The Mannahatta project is basically an extremely detailed computer simulation of what Manhattan might have looked at on the eve of European discovery. The graphics are particularly cool.
That said, I think the project is a lot more interesting than the book. The book is okay, just rather plodding. It seemed like the author really didn't have that much to say and padded the book out with some very generic, rather flowery prose. Here's an example:
"Yet it is exactly these processes of destruction that keep nature refreshed and alive. Take the death of one of those huge old-growth American chestnuts on Mannahatta, perhaps already 350 years old that night that a big wind knocks it down. The next morning, the gap in the forest canopy floods the ground with sunlight, and all those younger trees that have struggled in the shade through the decades are let loose to grow as fast as they can toward the light. In the course of the twenty years it will take the trees to fill the place of that mighty chestnut, the sun-drenched meadow will accommodate ephemeral flowers and insects that wait for just this chance to reproduce. The meadow is drenched with birdsong from nests that dot its fringes; white-tailed deer graze the lush secondary growth, where wolves come to hunt. Even the dead body of the chestnut, laid to rest in the undergrowth, becomes a habitat for mushrooms and insects, the perfect burrowing place for chipmunks and ground squirrels - until a weasel comes to ferret them out. At night a great horned owl silently falls on the timid deer mouse, and the frost descends beneath the starry sky to eclipse delicate flower buds where once the mighty chestnut grew."
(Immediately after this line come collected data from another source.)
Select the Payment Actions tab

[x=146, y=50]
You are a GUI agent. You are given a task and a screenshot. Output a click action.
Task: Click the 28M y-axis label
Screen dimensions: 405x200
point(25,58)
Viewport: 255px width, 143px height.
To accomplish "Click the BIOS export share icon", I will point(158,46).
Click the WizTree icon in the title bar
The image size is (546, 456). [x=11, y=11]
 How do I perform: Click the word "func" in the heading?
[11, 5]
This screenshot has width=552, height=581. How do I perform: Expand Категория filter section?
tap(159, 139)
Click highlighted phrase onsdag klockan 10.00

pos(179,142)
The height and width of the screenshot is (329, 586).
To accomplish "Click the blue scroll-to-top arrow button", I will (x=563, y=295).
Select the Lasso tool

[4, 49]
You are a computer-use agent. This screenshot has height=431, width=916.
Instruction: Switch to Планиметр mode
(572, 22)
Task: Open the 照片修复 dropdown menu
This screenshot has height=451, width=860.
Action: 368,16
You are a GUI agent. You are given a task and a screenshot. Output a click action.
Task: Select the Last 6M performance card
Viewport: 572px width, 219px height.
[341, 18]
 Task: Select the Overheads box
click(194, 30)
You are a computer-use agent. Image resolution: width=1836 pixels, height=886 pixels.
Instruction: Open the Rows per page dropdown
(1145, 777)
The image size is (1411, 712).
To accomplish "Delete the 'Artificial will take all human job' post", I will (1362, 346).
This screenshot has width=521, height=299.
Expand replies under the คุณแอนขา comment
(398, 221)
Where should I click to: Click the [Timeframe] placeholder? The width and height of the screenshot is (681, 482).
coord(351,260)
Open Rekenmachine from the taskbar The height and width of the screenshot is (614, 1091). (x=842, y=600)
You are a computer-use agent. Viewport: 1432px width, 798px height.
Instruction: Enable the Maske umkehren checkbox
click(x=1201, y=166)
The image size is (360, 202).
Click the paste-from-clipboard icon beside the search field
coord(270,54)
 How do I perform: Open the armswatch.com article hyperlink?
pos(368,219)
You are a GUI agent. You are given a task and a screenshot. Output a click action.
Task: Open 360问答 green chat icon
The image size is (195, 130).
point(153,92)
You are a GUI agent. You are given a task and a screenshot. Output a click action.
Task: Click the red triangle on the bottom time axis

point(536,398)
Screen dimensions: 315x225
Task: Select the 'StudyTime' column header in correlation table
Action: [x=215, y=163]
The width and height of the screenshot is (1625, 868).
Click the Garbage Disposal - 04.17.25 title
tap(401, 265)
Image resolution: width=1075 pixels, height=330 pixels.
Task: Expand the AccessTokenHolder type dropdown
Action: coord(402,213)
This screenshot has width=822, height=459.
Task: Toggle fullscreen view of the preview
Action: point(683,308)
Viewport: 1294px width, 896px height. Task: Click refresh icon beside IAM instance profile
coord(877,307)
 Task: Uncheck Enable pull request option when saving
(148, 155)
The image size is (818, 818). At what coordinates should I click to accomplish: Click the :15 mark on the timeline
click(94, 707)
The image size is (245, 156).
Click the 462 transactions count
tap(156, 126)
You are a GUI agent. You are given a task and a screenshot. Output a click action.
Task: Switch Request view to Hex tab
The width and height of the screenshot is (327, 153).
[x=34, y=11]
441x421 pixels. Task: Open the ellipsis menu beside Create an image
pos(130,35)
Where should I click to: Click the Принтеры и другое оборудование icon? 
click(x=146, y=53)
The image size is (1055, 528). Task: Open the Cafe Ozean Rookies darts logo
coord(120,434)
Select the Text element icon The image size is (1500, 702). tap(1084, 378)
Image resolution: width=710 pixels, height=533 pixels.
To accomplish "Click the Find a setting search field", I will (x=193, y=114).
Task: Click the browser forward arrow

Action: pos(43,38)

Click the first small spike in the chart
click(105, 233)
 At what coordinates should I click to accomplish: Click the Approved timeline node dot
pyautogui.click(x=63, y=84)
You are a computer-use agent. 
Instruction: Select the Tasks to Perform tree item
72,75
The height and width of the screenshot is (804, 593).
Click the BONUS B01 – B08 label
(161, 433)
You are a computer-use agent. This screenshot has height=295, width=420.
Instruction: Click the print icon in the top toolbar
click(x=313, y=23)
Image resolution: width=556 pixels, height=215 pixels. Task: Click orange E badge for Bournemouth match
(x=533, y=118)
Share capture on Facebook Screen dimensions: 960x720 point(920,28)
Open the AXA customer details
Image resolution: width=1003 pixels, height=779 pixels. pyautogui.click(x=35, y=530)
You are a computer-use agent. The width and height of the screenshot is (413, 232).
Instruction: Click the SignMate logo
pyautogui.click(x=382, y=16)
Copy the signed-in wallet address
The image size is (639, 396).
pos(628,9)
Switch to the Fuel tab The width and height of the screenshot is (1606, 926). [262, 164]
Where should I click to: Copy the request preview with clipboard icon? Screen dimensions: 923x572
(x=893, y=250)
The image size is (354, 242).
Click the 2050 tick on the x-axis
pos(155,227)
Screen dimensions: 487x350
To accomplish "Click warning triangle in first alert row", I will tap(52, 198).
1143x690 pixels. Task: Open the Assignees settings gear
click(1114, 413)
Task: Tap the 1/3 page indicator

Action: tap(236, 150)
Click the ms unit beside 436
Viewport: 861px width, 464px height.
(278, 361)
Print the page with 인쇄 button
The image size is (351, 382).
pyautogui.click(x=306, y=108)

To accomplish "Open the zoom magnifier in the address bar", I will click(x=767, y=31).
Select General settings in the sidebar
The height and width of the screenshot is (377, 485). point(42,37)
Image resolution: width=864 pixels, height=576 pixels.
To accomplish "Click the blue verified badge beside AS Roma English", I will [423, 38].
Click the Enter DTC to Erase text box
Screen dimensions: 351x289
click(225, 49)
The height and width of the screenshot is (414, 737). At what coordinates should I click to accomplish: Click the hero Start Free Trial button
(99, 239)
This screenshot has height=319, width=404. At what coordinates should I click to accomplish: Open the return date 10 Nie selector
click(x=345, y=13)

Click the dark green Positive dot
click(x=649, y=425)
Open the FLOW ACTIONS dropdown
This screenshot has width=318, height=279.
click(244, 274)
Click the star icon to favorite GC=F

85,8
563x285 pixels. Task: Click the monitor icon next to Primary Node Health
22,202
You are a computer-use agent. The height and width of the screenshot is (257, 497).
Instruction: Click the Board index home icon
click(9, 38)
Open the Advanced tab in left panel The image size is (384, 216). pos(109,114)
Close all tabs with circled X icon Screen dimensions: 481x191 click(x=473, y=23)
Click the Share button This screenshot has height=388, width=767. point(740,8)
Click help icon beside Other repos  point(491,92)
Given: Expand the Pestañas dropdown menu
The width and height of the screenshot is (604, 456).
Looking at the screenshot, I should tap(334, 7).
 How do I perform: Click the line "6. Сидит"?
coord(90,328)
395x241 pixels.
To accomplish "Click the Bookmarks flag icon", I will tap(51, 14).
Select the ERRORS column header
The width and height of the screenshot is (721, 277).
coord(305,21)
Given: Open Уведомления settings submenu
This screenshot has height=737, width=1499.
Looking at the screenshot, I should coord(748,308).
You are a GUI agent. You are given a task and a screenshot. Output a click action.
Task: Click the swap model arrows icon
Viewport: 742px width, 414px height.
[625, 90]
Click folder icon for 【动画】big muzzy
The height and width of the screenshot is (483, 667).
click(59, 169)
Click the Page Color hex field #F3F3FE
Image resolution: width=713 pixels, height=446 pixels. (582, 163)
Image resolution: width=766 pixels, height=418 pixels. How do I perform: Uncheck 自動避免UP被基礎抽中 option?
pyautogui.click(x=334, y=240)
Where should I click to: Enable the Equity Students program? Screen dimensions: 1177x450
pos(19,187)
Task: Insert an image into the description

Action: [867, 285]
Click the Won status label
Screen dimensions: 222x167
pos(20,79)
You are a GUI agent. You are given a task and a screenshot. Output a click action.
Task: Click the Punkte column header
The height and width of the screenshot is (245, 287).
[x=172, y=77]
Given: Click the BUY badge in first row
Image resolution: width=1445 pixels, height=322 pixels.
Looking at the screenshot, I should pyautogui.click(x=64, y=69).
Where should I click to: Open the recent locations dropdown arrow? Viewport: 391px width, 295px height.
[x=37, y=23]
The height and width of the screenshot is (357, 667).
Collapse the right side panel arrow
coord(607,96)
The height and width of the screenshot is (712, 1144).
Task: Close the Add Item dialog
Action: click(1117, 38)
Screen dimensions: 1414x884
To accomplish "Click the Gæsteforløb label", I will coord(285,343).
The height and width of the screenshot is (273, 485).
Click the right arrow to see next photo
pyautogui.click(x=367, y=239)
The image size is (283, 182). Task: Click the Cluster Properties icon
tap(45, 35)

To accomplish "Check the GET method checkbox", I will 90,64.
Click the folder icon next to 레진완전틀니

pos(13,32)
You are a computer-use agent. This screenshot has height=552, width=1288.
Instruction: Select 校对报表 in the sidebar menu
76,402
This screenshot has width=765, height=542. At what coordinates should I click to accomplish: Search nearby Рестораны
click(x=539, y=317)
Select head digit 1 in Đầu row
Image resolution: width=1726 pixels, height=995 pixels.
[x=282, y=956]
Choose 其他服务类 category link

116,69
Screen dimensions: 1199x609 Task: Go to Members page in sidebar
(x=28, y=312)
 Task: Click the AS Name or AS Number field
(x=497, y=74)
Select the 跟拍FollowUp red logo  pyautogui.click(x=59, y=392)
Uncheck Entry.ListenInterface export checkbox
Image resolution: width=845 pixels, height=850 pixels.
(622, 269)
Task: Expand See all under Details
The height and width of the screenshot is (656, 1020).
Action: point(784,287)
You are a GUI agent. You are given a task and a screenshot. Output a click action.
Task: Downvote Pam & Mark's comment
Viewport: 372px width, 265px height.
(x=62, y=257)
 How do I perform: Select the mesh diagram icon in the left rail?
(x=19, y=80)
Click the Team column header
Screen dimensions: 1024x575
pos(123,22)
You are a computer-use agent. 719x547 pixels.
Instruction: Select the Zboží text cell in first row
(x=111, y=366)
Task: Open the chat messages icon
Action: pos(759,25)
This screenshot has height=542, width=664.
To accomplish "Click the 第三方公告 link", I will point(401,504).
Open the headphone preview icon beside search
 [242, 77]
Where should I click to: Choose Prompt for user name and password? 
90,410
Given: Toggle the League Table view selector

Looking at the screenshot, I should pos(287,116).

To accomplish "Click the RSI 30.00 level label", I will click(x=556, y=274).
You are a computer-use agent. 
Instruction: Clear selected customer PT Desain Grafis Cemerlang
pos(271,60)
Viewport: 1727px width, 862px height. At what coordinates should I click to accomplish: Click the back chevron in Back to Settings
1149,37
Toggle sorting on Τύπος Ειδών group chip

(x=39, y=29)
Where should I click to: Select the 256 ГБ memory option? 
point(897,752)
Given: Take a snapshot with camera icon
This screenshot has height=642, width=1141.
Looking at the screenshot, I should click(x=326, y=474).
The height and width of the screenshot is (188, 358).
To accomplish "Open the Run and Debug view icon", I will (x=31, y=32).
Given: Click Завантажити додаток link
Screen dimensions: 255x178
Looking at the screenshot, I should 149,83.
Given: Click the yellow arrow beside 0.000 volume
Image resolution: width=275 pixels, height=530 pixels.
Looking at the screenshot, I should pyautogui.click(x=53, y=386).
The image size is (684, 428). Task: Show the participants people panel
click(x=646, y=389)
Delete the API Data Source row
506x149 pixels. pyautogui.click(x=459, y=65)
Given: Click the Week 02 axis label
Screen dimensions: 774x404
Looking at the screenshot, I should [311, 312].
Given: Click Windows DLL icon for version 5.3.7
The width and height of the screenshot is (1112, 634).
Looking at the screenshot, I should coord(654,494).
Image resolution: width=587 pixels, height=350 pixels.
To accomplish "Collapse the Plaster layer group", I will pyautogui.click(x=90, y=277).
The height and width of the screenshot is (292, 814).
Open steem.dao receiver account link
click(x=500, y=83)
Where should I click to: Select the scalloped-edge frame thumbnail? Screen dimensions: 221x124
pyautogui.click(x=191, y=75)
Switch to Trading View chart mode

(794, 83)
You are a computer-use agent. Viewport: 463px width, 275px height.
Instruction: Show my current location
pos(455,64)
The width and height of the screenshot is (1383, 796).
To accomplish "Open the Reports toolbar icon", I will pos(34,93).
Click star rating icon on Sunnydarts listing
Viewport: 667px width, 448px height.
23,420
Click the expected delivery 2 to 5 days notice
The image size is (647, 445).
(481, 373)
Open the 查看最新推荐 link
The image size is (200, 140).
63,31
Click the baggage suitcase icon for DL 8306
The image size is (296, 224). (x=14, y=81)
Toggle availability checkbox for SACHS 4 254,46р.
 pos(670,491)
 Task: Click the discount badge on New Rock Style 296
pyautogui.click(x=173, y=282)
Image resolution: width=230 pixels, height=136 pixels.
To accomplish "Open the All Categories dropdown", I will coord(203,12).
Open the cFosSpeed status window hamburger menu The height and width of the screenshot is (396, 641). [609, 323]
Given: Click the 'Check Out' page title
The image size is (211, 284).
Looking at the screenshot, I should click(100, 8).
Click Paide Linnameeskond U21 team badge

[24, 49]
How much better it would have been if he had talked a little bit more about the project or about Manhattan. Just as an example, there is an excellent map of the streams that existed in 1609, but only about a page of specifics on them. Instead, we get this:
"Streams are the conduits for water flowing aboveground; springs form where the underground water flow breaks the surface. Both are fed by rainwater and snowmelt. The rain falls, running down the leaves, stems, and trunks of trees (known respectively as leaf flow, stem flow, and trunk flow; trees can hold up to nearly a quarter inch of rainfall, which is why they are a convenient place to hide when it begins to rain, but not later)..."
Ironically, there is a whole appendix devoted to moer specific info. Why wasn't that tied in to the main body of the text?
One final gripe ... In general, the illustrations are knock-outs. Some of the maps, though, are uninterpretable. Take, for example, the one on ecological communities, on p. 139. It shows 44 different communities, in 44 different shades of brown, green, and blue. How we're supposed to distinguish one from the other on the map is beyond me.
Overall, I think this could have been a great coffee-table book or a real read, but ended up trying to be both, and never really succeeded at being either.